Tadi sebelum Nyonya Bouw dan para pembantunya keluar menyambut lawan, Ngo-beng Kui-ong ini, di samping keponakan muridnya, yaitu Lam-hai Cin-jin, mengamuk dan telah membunuhi setiap perwira mau pun prajurit yang berani mendekat ke arah mereka. Entah sudah berapa puluh orang tewas di tangan Ngo-beng Kui-ong.

Kini pun Nyonya Bouw masih sering mendapat bantuan prajurit atau perwira yang merasa memiliki ilmu silat lumayan. Akan tetapi mereka itu bagaikan laron menyerang api, begitu tersentuh sinar tongkat ular di tangan Ngo-beng Kui-ong mereka langsung berpelantingan dalam keadaan tewas!

Melihat betapa banyaknya prajurit dan perwira yang menjadi korban kelihaian kakek yang seperti mayat hidup itu, Nyonya Bouw menjadi marah bukan main. Ia mengeluarkan pekik melengking sambil tangan kirinya bergerak. Tampak tiga benda berkeredepan seperti kilat menyambar ke arah tenggorokan, ulu hati, dan pusar tubuh Ngo-beng Kui-ong!
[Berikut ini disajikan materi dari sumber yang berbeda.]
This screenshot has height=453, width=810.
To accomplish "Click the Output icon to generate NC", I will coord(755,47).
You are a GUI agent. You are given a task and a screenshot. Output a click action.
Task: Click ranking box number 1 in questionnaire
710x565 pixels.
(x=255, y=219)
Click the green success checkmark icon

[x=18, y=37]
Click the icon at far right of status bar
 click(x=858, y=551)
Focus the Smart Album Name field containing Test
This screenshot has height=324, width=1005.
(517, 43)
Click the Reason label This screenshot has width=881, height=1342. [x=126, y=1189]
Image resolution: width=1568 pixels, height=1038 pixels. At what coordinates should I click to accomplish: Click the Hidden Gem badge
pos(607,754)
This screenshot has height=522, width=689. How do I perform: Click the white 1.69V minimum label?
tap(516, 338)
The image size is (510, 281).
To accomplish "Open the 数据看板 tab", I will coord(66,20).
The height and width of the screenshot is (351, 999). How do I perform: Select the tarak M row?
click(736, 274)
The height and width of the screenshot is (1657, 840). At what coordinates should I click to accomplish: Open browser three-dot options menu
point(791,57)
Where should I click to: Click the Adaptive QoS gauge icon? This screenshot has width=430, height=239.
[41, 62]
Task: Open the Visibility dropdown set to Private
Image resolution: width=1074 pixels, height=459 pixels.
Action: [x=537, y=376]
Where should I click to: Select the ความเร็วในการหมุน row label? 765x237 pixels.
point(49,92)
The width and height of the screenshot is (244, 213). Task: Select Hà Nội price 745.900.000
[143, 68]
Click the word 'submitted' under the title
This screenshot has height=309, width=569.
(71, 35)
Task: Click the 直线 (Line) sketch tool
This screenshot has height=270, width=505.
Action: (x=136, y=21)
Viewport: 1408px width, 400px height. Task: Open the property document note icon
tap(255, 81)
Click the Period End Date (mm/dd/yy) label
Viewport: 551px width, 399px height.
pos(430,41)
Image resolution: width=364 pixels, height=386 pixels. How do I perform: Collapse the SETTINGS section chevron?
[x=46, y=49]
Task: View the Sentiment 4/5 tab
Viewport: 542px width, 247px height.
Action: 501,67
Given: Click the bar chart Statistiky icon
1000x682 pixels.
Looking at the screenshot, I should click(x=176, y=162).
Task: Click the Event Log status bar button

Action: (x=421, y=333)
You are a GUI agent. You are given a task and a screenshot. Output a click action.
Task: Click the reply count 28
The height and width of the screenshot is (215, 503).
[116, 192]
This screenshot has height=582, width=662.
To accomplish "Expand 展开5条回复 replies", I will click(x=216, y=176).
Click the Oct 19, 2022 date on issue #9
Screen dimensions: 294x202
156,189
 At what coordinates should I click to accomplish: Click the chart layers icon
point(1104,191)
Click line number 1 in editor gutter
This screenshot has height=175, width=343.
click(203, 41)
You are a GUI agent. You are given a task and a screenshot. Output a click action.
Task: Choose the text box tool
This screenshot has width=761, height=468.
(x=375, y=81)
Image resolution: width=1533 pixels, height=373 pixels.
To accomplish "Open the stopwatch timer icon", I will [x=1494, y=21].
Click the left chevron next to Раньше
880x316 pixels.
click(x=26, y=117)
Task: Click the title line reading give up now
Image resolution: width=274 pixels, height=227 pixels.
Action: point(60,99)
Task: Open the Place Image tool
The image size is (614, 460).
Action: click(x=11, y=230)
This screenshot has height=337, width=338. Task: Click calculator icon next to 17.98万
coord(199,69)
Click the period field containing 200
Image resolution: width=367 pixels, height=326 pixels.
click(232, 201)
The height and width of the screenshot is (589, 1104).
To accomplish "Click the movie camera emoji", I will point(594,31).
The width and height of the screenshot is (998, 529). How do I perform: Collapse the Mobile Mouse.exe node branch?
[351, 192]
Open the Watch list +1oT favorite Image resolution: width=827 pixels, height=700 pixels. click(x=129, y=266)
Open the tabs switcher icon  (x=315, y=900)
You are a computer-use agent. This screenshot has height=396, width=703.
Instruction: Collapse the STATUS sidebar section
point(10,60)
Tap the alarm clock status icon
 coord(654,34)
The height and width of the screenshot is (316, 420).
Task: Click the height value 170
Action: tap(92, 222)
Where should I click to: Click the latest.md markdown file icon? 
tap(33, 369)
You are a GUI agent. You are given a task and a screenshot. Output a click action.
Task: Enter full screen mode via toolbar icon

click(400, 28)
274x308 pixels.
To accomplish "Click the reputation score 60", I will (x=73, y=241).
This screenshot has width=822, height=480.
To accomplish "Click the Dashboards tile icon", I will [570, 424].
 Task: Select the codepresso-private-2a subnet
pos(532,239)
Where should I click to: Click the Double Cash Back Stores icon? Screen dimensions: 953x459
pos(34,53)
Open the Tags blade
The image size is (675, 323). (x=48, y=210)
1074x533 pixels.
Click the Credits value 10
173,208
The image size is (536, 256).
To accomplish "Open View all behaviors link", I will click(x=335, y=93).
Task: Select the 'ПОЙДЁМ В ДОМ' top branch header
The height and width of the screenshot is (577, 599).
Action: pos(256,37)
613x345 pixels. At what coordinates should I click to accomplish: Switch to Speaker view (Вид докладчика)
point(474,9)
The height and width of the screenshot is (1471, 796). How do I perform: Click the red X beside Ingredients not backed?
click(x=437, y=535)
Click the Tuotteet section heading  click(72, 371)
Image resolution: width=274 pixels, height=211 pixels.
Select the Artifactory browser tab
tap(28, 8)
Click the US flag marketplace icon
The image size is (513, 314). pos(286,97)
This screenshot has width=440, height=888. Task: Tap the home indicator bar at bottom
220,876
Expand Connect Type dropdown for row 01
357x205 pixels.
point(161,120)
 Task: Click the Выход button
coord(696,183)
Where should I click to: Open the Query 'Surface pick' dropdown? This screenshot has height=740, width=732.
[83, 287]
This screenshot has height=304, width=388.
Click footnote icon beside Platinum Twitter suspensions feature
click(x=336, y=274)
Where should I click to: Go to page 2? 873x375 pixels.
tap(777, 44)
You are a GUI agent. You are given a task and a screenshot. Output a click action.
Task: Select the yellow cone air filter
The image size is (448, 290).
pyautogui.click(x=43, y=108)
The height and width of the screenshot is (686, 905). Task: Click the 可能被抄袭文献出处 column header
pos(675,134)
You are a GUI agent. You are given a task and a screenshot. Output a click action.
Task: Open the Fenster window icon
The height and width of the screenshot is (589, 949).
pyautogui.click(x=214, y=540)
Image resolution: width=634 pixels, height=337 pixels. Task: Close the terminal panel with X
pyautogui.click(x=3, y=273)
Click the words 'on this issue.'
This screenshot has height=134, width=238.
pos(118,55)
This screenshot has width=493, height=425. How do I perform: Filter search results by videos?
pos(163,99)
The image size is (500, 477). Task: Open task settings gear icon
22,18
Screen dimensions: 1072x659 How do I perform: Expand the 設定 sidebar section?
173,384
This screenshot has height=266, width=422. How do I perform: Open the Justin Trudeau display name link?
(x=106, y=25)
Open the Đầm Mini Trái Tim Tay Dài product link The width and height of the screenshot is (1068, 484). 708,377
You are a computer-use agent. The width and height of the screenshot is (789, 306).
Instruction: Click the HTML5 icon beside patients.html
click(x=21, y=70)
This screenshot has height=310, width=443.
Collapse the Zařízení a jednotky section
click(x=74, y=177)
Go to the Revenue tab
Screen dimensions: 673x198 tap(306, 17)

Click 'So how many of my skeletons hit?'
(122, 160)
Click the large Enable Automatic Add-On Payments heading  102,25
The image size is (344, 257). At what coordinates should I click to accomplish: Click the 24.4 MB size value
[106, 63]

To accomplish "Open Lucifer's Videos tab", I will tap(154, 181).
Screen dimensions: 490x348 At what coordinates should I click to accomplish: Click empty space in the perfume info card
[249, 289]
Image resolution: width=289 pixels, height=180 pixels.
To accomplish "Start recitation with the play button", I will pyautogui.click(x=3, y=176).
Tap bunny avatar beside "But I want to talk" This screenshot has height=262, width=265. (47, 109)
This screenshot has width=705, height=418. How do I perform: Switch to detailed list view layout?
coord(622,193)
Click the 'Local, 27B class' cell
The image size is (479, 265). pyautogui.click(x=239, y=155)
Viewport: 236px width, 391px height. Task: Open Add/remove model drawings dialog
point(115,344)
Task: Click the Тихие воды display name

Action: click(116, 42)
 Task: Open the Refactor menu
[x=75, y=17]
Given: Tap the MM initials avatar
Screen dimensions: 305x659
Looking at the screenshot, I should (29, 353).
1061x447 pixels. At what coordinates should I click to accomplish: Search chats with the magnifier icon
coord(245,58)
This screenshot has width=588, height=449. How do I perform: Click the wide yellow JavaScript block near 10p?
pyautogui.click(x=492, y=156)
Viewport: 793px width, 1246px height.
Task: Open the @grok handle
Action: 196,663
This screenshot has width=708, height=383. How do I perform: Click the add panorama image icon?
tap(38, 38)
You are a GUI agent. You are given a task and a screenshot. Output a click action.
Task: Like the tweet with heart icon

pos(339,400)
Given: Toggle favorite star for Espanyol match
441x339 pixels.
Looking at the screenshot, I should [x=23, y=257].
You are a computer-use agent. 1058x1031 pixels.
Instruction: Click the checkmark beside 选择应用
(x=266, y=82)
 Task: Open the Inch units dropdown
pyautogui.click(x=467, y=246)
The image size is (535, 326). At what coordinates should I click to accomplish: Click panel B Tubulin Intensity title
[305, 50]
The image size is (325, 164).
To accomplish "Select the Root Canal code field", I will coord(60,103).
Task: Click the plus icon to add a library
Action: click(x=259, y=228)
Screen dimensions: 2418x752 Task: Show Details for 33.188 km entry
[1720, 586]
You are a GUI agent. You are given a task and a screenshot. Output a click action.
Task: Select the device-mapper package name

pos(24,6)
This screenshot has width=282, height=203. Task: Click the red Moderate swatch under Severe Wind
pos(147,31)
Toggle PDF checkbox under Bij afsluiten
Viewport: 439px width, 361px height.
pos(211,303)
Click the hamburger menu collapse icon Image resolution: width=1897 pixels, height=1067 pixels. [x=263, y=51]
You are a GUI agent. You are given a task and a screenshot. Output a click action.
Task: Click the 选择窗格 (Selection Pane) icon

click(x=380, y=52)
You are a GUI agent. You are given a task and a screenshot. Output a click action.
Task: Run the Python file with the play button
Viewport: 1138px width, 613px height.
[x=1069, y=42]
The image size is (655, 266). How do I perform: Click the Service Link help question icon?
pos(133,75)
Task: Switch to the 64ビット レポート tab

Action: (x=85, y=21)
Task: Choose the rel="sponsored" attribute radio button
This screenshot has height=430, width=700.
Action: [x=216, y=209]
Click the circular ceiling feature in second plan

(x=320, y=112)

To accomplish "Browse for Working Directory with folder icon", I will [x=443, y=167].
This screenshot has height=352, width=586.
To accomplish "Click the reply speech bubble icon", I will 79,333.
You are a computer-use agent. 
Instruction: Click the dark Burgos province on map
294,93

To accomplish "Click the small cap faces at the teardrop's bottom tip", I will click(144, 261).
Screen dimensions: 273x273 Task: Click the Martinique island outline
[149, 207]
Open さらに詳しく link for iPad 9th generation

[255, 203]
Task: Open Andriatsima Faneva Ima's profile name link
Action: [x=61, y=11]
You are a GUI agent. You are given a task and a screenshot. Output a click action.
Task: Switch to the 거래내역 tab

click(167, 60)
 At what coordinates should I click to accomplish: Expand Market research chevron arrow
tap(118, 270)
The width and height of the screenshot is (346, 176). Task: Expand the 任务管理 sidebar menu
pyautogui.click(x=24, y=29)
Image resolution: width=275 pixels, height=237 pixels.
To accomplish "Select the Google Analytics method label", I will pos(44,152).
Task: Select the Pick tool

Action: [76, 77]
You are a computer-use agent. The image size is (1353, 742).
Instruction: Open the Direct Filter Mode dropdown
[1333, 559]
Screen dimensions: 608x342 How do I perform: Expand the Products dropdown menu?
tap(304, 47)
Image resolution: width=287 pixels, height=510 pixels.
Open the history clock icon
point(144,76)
Itulah tiga batang Gin-seng-piauw (Senjata Rahasia Bintang Perak) yang dilepaskan secara dahsyat oleh tangan kiri Nyonya Bouw!

Biar pun Ngo-beng Kui-ong merupakan seorang yang memiliki ilmu silat tingkat tinggi dan lihai sekali, walau pun dia mampu menghindarkan diri dari serangan maut ini, tidak urung dia terkejut bukan main. Dia segera melempar diri ke belakang dan bergulingan sehingga serangan tiga batang piauw itu luput. 

Ketika dia bergulingan itu, dia melihat betapa pasukan pengikut Pangeran Cu Kiong sudah terdesak mundur dan banyak di antara mereka yang tewas. Kakek ini memang cerdik dan licik. Dia telah memperhitungkan sejak jauh-jauh hari bahwa apa bila Pangeran Cu Kiong kalah, agaknya akan sukar baginya untuk menyelamatkan dirinya, sukar untuk keluar dari kota raja. Maka sekarang, selagi ada kesempatan, dia harus mempergunakannya untuk menyelamatkan diri. Keselamatan dirinya adalah yang paling utama baginya. Maka begitu dia melompat bangun, dia melemparkan tongkat ularnya ke atas dan senjata itu melayang seperti seekor ular hidup ke arah leher Nyonya Bouw!

Nyonya Bouw maklum akan kelihaian tongkat ular yang sekarang bergerak seolah hidup itu. Dia dapat menduga bahwa itu merupakan ilmu sihir yang sangat jahat, maka dia pun cepat menggerakkan sepasang pedangnya untuk menangkis sambil mengerahkan tenaga saktinya.

Terdengar suara nyaring berdentang ketika tongkat ular itu mengamuk dan selalu bertemu dengan sepasang pedang yang dimainkan oleh Nyonya Bouw dengan cepatnya sehingga membentuk lingkaran sinar bergulung-gulung seperti payung besar terbuka yang menjadi perisai.

“Trang-trang-trak-trakk!”

Ketika Nyonya Bouw membuat gerakan menggunting dengan dua pedangnya dari kanan kiri, tiba-tiba tongkat itu seperti kehilangan kekuatannya dan dapat terpotong-potong oleh sepasang pedang Nyonya Bouw. Kiranya Ngo-beng Kui-ong telah menghentikan kekuatan sihirnya yang tadi mengendalikan tongkat itu, karena dia mempergunakan kesempatan itu untuk tidak mempedulikan tongkatnya lagi, melainkan melompat dengan cepatnya ke arah Pangeran Bouw Hun Ki yang masih berkelahi dengan sengitnya melawan Pangeran Cu Kiong.

Pada saat itu perkelahian antara dua orang pangeran tua dan muda itu masih berlangsung seru. Agaknya para prajurit masih sungkan terhadap wibawa dua orang pangeran yang paman dan keponakan sendiri ini sehingga tidak ada seorang pun prajurit yang melakukan pengeroyokan atau mencampuri perkelahian itu.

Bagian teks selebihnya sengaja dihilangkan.